## Check your understanding
**A)** In the Cambrian explosion discussion, over what span of time did niches open up, according to the first post?
**B)** Using the Cambrian explosion discussion, explain why the quotes credited to Jonathan Wells treat the Cambrian explosion as a problem for Darwin's branching tree.

## Text passage
Abiogenesis is not part of ToE. The cambrian explosion is a pretty easy concept to wrap your head around: loads of niches opened up over the course of FIFTY MILLION YEARS and so lots of new life forms emerged.
Anything else?
EDIT: BTW, niches in this sense mean various geographical places where some specialised organisms can thrive over others.
ok good. Well lets repeat a post from old thread so you may have a chance to reply: (I already know what the others will say, but lets see what you have to say)
"From nothing we have almost everything, almost overnight (Geologically speaking). This remains mysterious. No body really understands how this happened."
"In Darwins theory, if you think of the branching tree. You would have one form to begin with. And it would gradually diverge into different forms. And gradually into more differences until you have the major differences appearing."
"The problem with the cambrian explosion is that all these major differences appear together at the same time. With no fossil evidence that they descended from this common ancestor."
"it's not a branching tree, it's a lawn with everything sprouting on it's own."
-Jonathan Wells - PhD molecular and cell biology - UC Berkley.
The whole interview is not in the video just excerpts but the guy from Berkley obviously thinks the explosion sceptically.
another guy is J.Y. chen leading paleontologist at some institute in chengjaing china.
"Darwinism maybe only telling a part of the story for evolution."
"Darwins tree is a reverse cone shape. Very unexpectedly our research is convincing us that major phyla is starting down below at the beginning of the cambrian. The base is wide and gradually narrows. This is almost turned a different way."
He is saying that the tree of life is actually inverted.
This guy is supposed to have some famous pieces of the cambrian era in HIs collection.
there are others that say the same thing.

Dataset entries
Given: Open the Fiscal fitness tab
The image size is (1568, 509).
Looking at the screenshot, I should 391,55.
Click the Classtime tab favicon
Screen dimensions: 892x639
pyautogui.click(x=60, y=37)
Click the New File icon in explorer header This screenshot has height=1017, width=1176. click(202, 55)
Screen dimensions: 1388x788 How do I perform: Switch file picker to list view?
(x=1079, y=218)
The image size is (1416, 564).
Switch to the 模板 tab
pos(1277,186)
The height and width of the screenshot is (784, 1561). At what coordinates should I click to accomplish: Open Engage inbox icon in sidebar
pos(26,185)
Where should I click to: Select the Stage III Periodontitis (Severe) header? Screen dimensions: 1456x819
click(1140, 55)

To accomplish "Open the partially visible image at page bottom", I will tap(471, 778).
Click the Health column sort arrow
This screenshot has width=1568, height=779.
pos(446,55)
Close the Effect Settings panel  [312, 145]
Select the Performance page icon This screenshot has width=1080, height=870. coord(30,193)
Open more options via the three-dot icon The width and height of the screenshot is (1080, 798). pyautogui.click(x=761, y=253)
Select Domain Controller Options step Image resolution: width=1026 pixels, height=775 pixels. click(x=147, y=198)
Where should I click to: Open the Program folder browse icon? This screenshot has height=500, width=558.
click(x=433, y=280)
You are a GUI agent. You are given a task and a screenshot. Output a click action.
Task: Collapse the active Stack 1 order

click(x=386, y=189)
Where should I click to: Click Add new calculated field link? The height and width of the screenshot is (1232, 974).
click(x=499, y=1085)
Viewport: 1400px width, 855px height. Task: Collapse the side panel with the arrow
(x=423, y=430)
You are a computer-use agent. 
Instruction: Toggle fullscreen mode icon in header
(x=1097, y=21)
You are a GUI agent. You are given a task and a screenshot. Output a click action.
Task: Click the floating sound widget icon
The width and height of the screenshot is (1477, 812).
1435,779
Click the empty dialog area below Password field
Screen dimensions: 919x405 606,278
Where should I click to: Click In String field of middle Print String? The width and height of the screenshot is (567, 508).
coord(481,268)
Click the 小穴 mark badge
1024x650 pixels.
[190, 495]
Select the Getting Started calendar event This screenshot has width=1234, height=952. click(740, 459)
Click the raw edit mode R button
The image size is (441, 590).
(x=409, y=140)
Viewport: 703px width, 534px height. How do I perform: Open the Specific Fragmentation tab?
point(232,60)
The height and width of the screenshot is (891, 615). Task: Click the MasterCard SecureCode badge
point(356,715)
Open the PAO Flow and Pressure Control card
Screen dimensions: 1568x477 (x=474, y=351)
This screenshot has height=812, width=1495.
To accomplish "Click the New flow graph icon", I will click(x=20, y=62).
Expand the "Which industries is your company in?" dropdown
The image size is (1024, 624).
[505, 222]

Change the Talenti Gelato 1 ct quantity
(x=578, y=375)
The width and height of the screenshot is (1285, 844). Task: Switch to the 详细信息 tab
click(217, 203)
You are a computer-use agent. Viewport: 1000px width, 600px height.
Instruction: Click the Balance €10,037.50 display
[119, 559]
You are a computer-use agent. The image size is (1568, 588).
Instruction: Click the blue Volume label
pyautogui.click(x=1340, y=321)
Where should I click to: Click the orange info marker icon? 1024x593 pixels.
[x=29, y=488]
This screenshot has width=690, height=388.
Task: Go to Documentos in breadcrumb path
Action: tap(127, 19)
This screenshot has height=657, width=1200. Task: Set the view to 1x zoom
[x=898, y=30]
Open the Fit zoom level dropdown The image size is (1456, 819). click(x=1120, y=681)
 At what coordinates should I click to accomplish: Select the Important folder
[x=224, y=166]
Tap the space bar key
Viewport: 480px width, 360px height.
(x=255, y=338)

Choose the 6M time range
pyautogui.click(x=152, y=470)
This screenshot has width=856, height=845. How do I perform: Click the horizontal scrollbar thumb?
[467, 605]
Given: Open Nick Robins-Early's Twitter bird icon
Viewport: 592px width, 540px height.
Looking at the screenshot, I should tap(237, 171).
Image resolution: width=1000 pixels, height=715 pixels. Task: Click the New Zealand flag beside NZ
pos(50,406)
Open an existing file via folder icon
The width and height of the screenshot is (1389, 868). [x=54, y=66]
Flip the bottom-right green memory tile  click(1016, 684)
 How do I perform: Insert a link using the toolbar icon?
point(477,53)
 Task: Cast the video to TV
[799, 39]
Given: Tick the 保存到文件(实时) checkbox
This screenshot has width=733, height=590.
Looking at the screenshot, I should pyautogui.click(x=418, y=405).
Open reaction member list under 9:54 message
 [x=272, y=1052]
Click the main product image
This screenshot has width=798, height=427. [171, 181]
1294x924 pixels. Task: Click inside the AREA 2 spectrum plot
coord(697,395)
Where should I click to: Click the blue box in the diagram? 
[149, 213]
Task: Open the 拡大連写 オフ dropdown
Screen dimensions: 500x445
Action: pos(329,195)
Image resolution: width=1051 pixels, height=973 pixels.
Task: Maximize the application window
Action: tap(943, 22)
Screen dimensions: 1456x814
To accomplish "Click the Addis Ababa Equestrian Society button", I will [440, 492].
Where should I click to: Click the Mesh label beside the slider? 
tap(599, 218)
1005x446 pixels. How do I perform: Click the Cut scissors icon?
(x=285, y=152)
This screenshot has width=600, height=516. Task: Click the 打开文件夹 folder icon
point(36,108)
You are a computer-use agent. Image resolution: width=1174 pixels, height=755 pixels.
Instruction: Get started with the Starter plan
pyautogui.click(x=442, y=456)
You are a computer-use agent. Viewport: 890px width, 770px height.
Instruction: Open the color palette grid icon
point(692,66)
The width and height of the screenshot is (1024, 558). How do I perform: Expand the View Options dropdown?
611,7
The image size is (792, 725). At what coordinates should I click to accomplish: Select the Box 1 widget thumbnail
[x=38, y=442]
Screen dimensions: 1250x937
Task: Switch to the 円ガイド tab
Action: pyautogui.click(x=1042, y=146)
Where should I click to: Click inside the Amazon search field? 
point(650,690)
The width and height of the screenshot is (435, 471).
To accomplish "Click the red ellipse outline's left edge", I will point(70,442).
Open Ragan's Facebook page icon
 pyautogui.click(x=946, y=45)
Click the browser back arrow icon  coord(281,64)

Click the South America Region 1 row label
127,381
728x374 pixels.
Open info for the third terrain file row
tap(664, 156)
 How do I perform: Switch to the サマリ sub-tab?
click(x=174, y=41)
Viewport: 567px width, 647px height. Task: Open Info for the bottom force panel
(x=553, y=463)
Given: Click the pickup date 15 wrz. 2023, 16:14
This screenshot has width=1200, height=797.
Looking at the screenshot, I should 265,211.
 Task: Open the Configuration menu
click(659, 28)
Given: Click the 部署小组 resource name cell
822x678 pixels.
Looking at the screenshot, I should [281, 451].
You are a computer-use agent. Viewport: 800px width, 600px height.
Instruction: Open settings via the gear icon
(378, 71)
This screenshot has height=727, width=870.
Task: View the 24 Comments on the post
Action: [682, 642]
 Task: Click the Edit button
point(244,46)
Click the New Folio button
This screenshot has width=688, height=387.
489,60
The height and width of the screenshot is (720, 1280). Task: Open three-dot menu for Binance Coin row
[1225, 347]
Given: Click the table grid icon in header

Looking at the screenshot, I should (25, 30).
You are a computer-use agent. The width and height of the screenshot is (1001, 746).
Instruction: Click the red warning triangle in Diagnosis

## Expected responses
**A)** Over fifty million years.

**B)** In Darwin's theory, one form gradually diverges into more and more different forms until major differences appear. In the Cambrian explosion, all these major differences appear together at the same time, with no fossil evidence that they descended from a common ancestor.